Cannabis-based medicine to be tested as child epilepsy therapy
Doctors in the UK have been given the go-ahead to test a cannabis-based medicine called Epidiolex, which does not contain the ingredient that produces the high associated with recreational cannabis use.24 Dec 2014
Doctors in the UK have been given the go-ahead to test the medicine, which does not contain the ingredient that produces the high associated with recreational cannabis use. The treatment – called Epidiolex – is based on one of the non-psychoactive components of the cannabis plant, called CBD.
Early studies in the US have shown that treatment with CBD may reduce the frequency and severity of seizures in children with severe forms of epilepsy. The new trial marks the first time the treatment has been tested in the UK.
Patients are being enrolled for a randomised controlled trial of the treatment at Great Ormond Street Hospital and the University of Edinburgh’s Muir Maxwell Epilepsy Centre, based at the Royal Hospital for Sick Children in Edinburgh.
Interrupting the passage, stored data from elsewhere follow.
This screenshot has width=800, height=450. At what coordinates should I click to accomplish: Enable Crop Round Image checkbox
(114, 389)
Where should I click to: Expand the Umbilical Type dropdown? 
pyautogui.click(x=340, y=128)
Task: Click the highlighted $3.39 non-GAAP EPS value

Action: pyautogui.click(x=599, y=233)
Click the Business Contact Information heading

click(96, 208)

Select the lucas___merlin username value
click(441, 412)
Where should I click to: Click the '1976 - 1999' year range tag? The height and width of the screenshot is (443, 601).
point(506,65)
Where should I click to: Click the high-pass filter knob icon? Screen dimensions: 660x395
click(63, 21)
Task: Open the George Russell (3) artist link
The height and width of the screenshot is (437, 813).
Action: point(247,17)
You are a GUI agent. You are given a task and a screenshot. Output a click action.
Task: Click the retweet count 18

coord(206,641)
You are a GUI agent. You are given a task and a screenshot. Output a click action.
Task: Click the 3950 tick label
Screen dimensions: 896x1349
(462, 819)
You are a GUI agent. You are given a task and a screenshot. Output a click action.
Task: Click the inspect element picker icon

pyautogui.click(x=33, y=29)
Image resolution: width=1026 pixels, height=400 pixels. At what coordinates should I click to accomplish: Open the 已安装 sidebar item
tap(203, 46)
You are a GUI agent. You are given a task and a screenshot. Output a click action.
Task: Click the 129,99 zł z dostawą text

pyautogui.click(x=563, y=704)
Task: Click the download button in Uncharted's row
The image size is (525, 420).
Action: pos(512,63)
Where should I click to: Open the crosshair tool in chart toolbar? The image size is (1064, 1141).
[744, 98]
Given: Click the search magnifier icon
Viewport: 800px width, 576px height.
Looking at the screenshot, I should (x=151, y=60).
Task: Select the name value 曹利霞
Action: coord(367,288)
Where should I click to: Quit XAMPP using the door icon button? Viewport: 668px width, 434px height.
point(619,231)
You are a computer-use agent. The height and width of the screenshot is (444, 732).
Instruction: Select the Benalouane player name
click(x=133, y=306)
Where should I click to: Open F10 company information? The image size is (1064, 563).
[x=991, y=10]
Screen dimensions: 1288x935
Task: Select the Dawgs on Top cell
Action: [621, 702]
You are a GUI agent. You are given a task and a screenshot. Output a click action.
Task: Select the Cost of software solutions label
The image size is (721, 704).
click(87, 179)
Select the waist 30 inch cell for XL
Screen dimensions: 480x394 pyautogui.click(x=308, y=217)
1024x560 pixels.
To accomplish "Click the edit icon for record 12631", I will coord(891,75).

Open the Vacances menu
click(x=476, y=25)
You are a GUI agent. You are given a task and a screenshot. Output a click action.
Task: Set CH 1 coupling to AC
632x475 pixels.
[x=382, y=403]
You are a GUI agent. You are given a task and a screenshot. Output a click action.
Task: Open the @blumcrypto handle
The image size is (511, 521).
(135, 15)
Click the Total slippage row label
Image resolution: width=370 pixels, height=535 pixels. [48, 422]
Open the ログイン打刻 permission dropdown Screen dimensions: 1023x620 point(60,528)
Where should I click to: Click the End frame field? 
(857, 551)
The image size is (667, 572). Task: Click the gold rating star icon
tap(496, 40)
The Royal Hospital for Sick Children in Glasgow and Alder Hey Children’s Hospital in Liverpool are also driving the study. There are further centres in the US, France and Poland.
Their initial focus will be on children with Dravet Syndrome, a rare but serious type of epilepsy that is difficult to treat. Some children will receive the treatment while others will receive a placebo. In a further phase, researchers will also study the effect on children with Lennox-Gastaut Syndrome. Only children whose seizures cannot be controlled with existing medications will be invited to take part in the trial.
Dravet Syndrome usually takes hold in the first year of life. It causes seizures that are often prolonged, lasting longer than five minutes. They then develop other seizure types. This has a significant impact on the child’s development and can be fatal in some cases.